If you've ever made contact with a razor, chances you're also well-acquainted with the undesirable side-effects.
In fact, 70% of women rate shaving as their hair-removal method of choice.
If being hair-free floats your boat, shaving might be your fast pass to smooth, soft heaven, but it also might leave you with an itch, redness - and that's not to mention possible nicks and cuts.
We spoke to Diana Graovac, Wilkinson Sword's North West European Regional Project Manager, a true shaving expert, to get the skinny on how to get those hard-to-reach areas smooth and how to avoid the dreaded rash...
What’s the best way to shave our knees?
"Although everyone’s shaving rituals differ, I suggest that you prepare the skin before you shave – when you step into the shower, don’t start shaving straight away. Let the warm water run over your legs for a couple of minutes as this will help to relax the skin and soften the hair, preparing it for shaving. Don’t rush – take time whilst shaving and work the razor in a vertical direction over the kneecap with very small light strokes for a close shave."
And our bikini area?
"Everyone’s hair type and growth is different, I suggest moistening hair for three minutes with water prior to shaving.
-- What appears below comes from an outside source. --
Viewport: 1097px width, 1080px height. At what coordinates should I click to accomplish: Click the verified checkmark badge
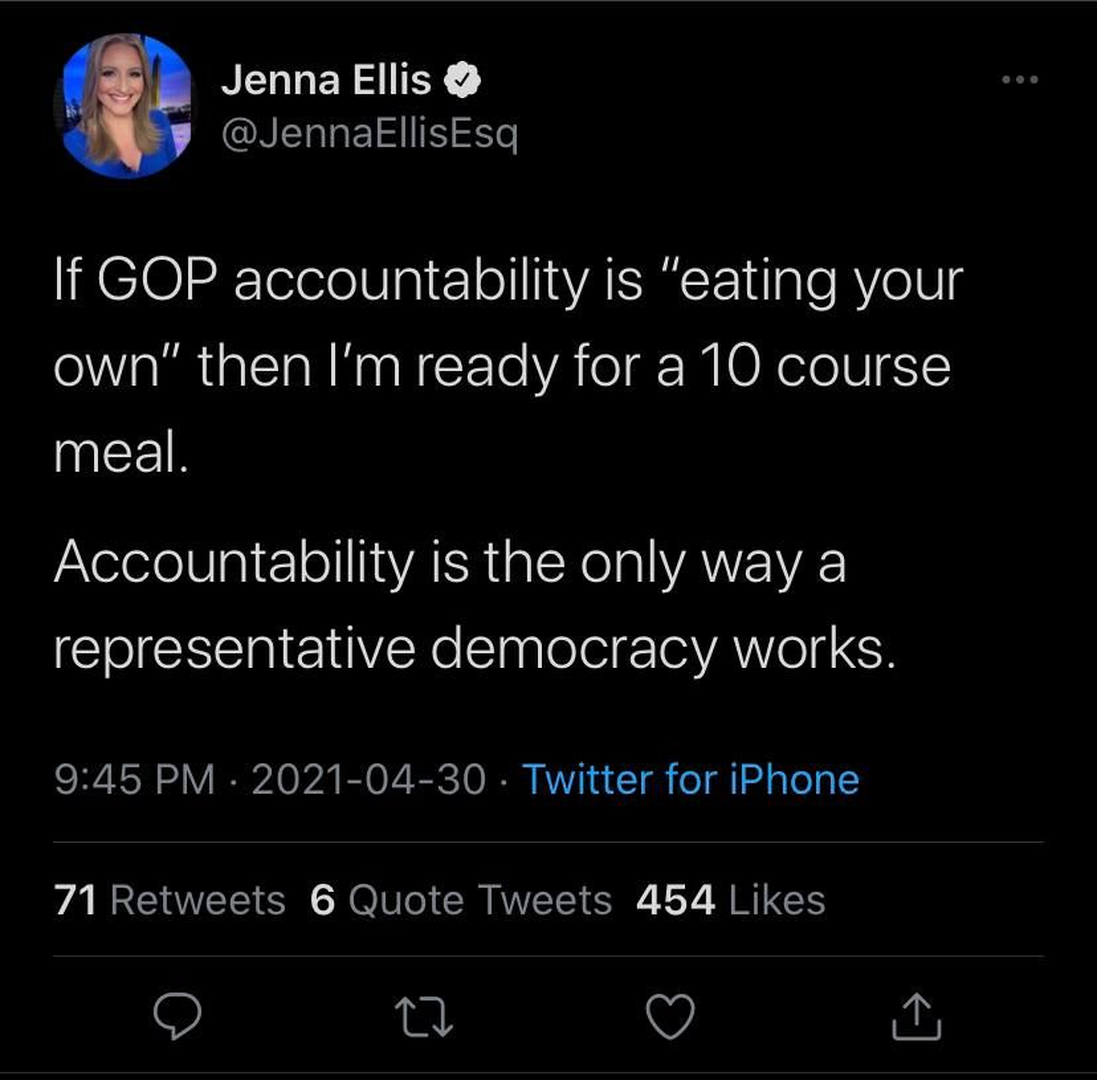pyautogui.click(x=463, y=82)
This preparation is essential, as the hair in the bikini area tends to be thicker, denser and curlier making it harder to cut. Be careful to handle the skin in the bikini area gently, as it is thin and tender. Shave horizontally, from the outside to the inside of the upper thigh and groin area, using smooth even strokes." Try the Hydro Silk Bikini, £14.99.
Why do we get shaving rash?
"Dull or blunt blades can cause irritation and provoke nicks and cuts whilst shaving, often leading to shaving rash. If you feel like you have to apply more pressure when shaving, it might mean it is time to change your blades. Another tip is to make sure your skin is hydrated whilst shaving to avoid friction or rubbing."
How can we avoid it?
"Ensure you exfoliate your skin before shaving. It will remove dead skin cells that can clog up the razor, preventing a skin irritation."